La République démocratique du Congo et la République du Congo ont franchi une étape décisive dans la réalisation du pont route-rail devant relier Kinshasa et Brazzaville, à travers la signature d’un accord bilatéral sur le régime fiscal, douanier et des recettes non fiscales du projet, selon un document du ministère des transports.
La cérémonie officielle s’est tenue jeudi à Kinshasa en présence du vice-Premier ministre congolais en charge des Transports, Voies de Communication et Désenclavement, Jean-Pierre Bemba, représentant la Première ministre Judith Suminwa, ainsi que d’une importante délégation de Brazzaville conduite par Jean-Jacques Bouya, vice-Premier ministre chargé de l’Aménagement du territoire et des Grands Travaux.
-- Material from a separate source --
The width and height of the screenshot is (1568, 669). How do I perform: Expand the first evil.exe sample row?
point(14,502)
Cet accord marque une avancée majeure dans la concrétisation de cette infrastructure stratégique voulue par les présidents Félix Tshisekedi et Denis Sassou-Nguesso.
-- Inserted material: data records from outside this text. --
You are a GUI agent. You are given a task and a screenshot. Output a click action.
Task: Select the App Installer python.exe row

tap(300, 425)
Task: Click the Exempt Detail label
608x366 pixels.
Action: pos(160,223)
Selon les autorités, citées par la source, le texte signé « permet notamment d’éliminer les risques de double imposition et d’harmoniser les mécanismes tarifaires applicables aux marchandises en transit ainsi qu’aux futures recettes de péage ».
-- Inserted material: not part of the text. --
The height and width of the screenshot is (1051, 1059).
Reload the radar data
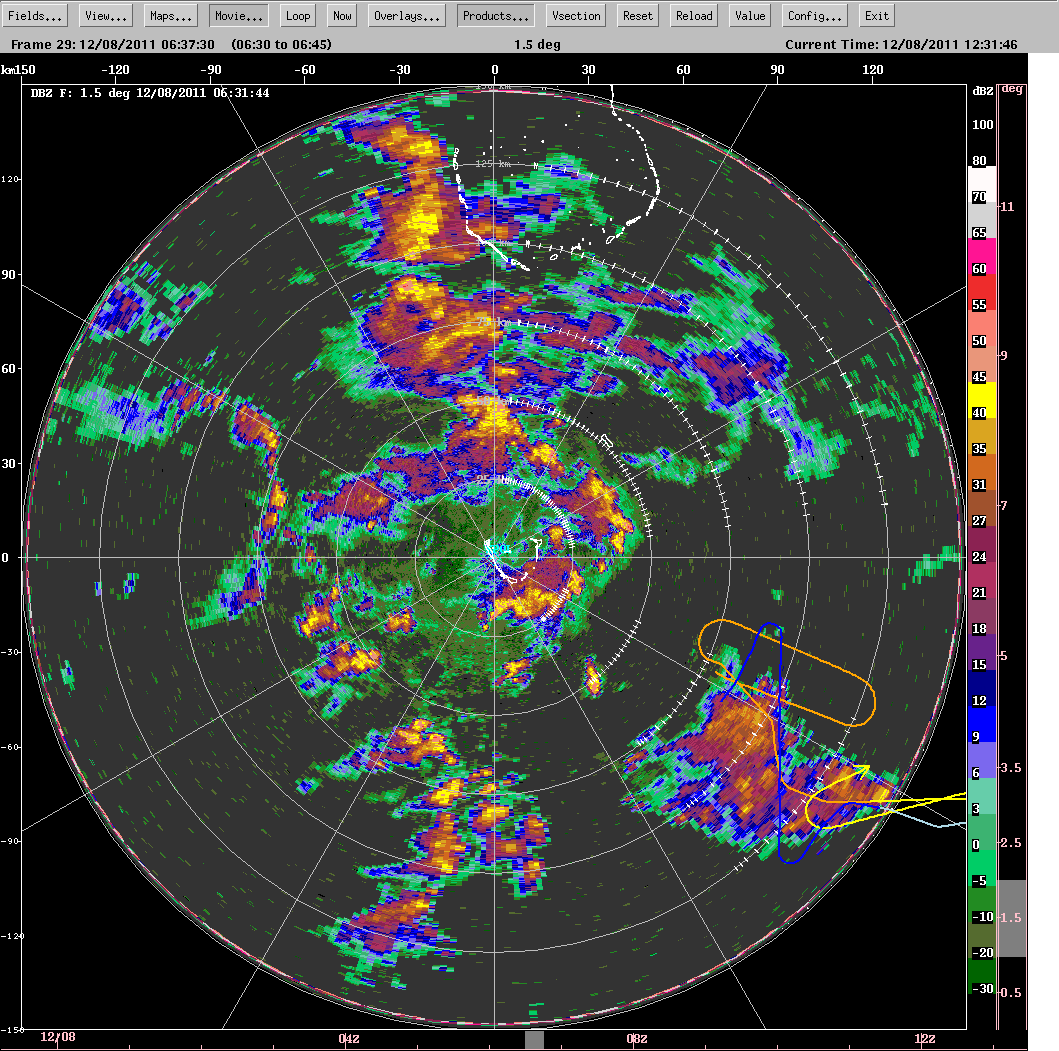[694, 16]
Long d’environ 1600 mètres, le futur pont route-rail reliera directement Kinshasa et Brazzaville, considérées comme les deux capitales les plus proches du monde.
L’ouvrage ambitionne de fluidifier la circulation des personnes et des biens, tout en renforçant les échanges commerciaux et l’intégration sous-régionale entre les deux pays.
Estimé à plus de 800 millions de dollars américains, le projet entre désormais dans une phase opérationnelle avec la relance attendue du processus de sélection du concessionnaire et la finalisation du montage financier.
Présenté comme un projet structurant pour l’Afrique centrale, le pont route-rail sur le fleuve Congo est appelé à devenir l’un des symboles majeurs de l’intégration économique entre Kinshasa et Brazzaville.